After Morton was exonerated, the Innocence Project and pro bono counsel John Raley of Raley & Bowick in Houston, TX, filed a report calling for a Court of Inquiry to investigate whether Anderson engaged in criminal conduct by failing to turn over evidence to the trial court that pointed to Morton’s innocence. In April, Judge Louis Sturns, who presided over a Court of Inquiry earlier this year, issued an opinion finding that there was probable cause to believe that Anderson was guilty of criminal contempt and concealment of official records for deliberately disobeying the trial judge’s order to disclose exculpatory evidence at the request of the defense and ordered Anderson’s arrest in the courtroom. The Innocence Project and its team conducted depositions of key witnesses and uncovered evidence showing that Anderson did not turn over a transcript of the victim’s mother telling an investigator that Morton’s 3-year-old son Eric had told her that Morton was not the attacker and other evidence pointing to a third party assailant. On the day before Morton’s trial began in 1987, when Anderson was asked if he had anything favorable to disclose to the defense he responded that he did not.

 

In order to determine whether other people may have been wrongly convicted because of Anderson’s misconduct, the Innocence Project has partnered with the Texas Criminal Defense Lawyers Association and the Innocence Project of Texas to coordinate an independent review of the cases that Anderson worked on during his tenure as Williamson County District Attorney. The groups will also review some of the cases handled by former prosecutor John Bradley, who fought efforts by the Innocence Project to secure the DNA testing that ultimately proved Morton’s innocence. In Bradley’s cases, the review will be limited to those where Bradley opposed DNA testing. Williamson County District Attorney Jana Duty has also pledged her cooperation, by making the District Attorney’s Office’s case files available to the reviewers, and by providing access to any other law enforcement documents from the cases under review that might shed light on whether a wrongful conviction occurred. Duty has assigned First Assistant District Attorney Mark Brunner to serve as the liaison to the outside review process.

 

“When an individual prosecutor engages in an egregious act of misconduct, their superiors should allow for an audit of other cases handled by that prosecutor in a way that is independent, external, and transparent.
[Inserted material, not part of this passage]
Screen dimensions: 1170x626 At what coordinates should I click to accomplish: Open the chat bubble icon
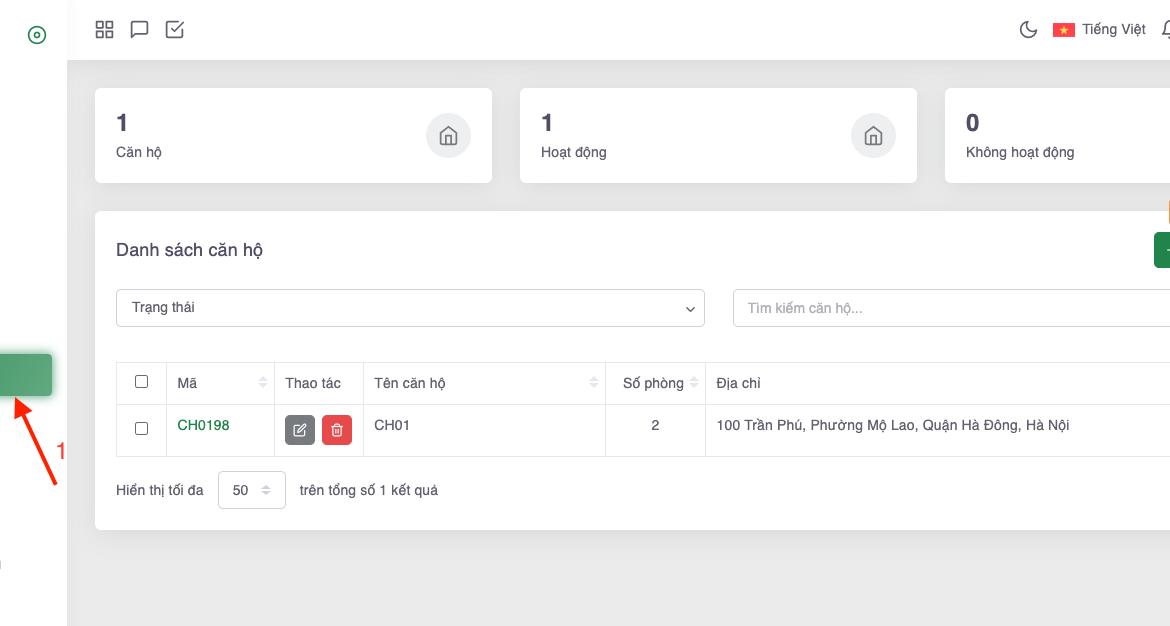(x=140, y=29)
The number of prosecutors who deliberately break the rules is small, but history shows they tend to be repeat offenders. What the new Williamson County prosecutor is doing today should become a best practice adopted by prosecutors across the country,” added Scheck.

 

One of the reasons that the state was able to bring criminal charges against Anderson is because he intentionally violated a court order expressly directing him to turn over any evidence pointing to Morton’s innocence. The order was prompted by Morton’s trial lawyers who were suspicious when they learned that Anderson wasn’t planning to call the lead investigator to testify in the case. As we now know, that investigator learned that Morton’s 3-year-old son witnessed the crime and told his grandmother that Morton wasn’t the perpetrator. The investigator also received evidence that the attack was committed by a third party intruder — a neighbor reported that she observed what appeared to be someone staking out the house and someone attempted to use the victim’s credit card in San Antonio.

 

Morton was represented Scheck and Innocence Project Senior Staff Attorney Nina Morrison, John Raley with Raley & Bowick in Houston, TX, and Gerry Goldstein and Cynthia Orr with Goldstein, Goldstein & Hilley in San Antonio, TX.